■ What the exercise asks ■
Rewrite all the items below, changing every occurrence of "three-dot more options menu" to "overflow menu" and leaving everything else as it is.

Word and element location data:
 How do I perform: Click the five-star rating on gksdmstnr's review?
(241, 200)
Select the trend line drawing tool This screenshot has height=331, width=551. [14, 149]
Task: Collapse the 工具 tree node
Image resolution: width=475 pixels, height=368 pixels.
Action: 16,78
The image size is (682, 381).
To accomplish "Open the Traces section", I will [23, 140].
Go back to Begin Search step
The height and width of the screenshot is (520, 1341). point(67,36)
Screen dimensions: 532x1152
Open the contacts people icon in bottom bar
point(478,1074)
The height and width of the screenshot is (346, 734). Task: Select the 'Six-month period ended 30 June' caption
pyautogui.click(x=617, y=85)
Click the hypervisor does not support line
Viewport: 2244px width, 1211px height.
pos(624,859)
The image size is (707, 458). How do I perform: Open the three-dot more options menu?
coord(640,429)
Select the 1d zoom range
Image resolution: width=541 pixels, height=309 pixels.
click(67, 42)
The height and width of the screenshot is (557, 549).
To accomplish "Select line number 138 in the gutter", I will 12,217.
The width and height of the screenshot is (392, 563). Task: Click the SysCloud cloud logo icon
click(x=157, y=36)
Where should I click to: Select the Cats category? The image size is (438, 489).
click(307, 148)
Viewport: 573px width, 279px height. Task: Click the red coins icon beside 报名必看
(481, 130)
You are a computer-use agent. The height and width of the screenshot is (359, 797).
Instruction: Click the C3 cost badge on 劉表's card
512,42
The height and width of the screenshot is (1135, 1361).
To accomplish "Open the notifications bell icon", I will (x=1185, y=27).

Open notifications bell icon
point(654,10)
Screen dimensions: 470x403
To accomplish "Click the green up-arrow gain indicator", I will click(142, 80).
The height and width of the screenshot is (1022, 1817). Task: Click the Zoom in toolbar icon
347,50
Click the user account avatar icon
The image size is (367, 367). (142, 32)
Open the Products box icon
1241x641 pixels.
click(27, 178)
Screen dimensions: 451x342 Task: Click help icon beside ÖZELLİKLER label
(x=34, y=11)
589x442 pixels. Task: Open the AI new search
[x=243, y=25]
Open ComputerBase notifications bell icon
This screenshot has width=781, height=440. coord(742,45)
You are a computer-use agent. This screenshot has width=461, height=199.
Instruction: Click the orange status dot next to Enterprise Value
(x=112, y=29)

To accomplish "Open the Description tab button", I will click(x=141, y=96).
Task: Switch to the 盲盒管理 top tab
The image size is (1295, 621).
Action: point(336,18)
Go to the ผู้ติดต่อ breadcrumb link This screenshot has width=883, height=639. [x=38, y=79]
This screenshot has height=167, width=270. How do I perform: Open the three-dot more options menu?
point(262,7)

■ Written response ■
 How do I perform: Click the five-star rating on gksdmstnr's review?
(241, 200)
Select the trend line drawing tool This screenshot has height=331, width=551. [14, 149]
Task: Collapse the 工具 tree node
Image resolution: width=475 pixels, height=368 pixels.
Action: 16,78
The image size is (682, 381).
To accomplish "Open the Traces section", I will [23, 140].
Go back to Begin Search step
The height and width of the screenshot is (520, 1341). point(67,36)
Screen dimensions: 532x1152
Open the contacts people icon in bottom bar
point(478,1074)
The height and width of the screenshot is (346, 734). Task: Select the 'Six-month period ended 30 June' caption
pyautogui.click(x=617, y=85)
Click the hypervisor does not support line
Viewport: 2244px width, 1211px height.
pos(624,859)
The image size is (707, 458). How do I perform: Open the overflow menu?
coord(640,429)
Select the 1d zoom range
Image resolution: width=541 pixels, height=309 pixels.
click(67, 42)
The height and width of the screenshot is (557, 549).
To accomplish "Select line number 138 in the gutter", I will 12,217.
The width and height of the screenshot is (392, 563). Task: Click the SysCloud cloud logo icon
click(x=157, y=36)
Where should I click to: Select the Cats category? The image size is (438, 489).
click(307, 148)
Viewport: 573px width, 279px height. Task: Click the red coins icon beside 报名必看
(481, 130)
You are a computer-use agent. The height and width of the screenshot is (359, 797).
Instruction: Click the C3 cost badge on 劉表's card
512,42
The height and width of the screenshot is (1135, 1361).
To accomplish "Open the notifications bell icon", I will (x=1185, y=27).

Open notifications bell icon
point(654,10)
Screen dimensions: 470x403
To accomplish "Click the green up-arrow gain indicator", I will click(142, 80).
The height and width of the screenshot is (1022, 1817). Task: Click the Zoom in toolbar icon
347,50
Click the user account avatar icon
The image size is (367, 367). (142, 32)
Open the Products box icon
1241x641 pixels.
click(27, 178)
Screen dimensions: 451x342 Task: Click help icon beside ÖZELLİKLER label
(x=34, y=11)
589x442 pixels. Task: Open the AI new search
[x=243, y=25]
Open ComputerBase notifications bell icon
This screenshot has width=781, height=440. coord(742,45)
You are a computer-use agent. This screenshot has width=461, height=199.
Instruction: Click the orange status dot next to Enterprise Value
(x=112, y=29)

To accomplish "Open the Description tab button", I will click(x=141, y=96).
Task: Switch to the 盲盒管理 top tab
The image size is (1295, 621).
Action: point(336,18)
Go to the ผู้ติดต่อ breadcrumb link This screenshot has width=883, height=639. [x=38, y=79]
This screenshot has height=167, width=270. How do I perform: Open the overflow menu?
point(262,7)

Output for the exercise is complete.